Oyo runs into real problems in Japan - chewz
https://www.japantimes.co.jp/news/2020/02/18/business/corporate-business/masayoshi-son-oyo/
======
chewz
> But Oyo’s technology wasn’t ready. In the first three months after launch,
> the hotel operation double-booked rooms because it had failed to integrate
> with local travel agencies, according to Oyo and former employees. Staff in
> India entered reservations made in Japanese manually, introducing errors.
> Some hotel owners found their rates reduced to just pennies by inscrutable
> algorithms. When they complained, the fix would take days because pricing
> was controlled in India, according to former employees.

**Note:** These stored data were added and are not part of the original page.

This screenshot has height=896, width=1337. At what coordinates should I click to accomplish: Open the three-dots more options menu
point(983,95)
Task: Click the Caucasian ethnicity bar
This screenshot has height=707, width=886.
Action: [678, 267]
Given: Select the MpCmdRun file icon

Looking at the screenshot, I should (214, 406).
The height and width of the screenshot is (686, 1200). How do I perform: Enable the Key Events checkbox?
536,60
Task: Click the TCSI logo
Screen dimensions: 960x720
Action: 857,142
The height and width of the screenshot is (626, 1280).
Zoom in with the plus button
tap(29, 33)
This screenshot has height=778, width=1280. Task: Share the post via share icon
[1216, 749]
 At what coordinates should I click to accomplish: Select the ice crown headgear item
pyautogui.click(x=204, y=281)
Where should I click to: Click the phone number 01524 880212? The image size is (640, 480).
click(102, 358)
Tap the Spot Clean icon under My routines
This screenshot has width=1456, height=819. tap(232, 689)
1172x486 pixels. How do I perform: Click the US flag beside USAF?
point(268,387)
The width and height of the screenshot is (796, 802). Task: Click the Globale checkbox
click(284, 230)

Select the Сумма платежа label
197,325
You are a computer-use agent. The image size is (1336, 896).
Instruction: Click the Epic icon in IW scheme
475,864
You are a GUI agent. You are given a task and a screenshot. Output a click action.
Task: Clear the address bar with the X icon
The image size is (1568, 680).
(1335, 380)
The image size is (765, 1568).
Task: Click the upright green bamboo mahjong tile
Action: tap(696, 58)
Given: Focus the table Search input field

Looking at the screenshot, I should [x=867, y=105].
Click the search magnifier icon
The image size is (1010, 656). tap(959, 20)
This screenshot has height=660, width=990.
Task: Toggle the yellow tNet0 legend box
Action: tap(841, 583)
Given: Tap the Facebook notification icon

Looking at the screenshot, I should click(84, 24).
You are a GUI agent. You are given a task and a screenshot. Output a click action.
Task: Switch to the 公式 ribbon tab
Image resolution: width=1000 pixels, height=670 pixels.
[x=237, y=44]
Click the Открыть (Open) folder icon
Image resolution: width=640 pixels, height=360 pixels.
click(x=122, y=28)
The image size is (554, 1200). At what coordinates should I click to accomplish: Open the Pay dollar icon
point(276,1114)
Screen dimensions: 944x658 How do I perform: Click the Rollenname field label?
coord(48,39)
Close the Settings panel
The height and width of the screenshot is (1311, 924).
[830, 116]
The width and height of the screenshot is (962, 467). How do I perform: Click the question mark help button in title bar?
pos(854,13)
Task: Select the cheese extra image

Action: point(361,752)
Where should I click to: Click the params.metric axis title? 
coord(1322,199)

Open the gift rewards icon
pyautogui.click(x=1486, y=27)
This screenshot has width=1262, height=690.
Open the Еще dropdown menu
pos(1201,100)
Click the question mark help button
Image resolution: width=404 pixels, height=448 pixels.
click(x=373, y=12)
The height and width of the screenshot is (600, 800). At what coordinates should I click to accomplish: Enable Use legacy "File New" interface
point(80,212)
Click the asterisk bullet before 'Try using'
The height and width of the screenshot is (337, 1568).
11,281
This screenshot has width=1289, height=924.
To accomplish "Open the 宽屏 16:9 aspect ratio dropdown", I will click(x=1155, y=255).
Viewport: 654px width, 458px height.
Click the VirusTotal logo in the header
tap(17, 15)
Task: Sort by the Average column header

> At the same time, Oyo Life workers struggled to keep track of keys they
> received from landlords because of software created in India. One tenant
> interviewed by Bloomberg spent the night in his car outside of his new
> apartment because he was given a wrong code for a lock box containing the
> keys. Even though it was during working hours, no one was manning the help
> lines at the company, he said. Two other customers interviewed by Bloomberg
> also had trouble getting into their apartments.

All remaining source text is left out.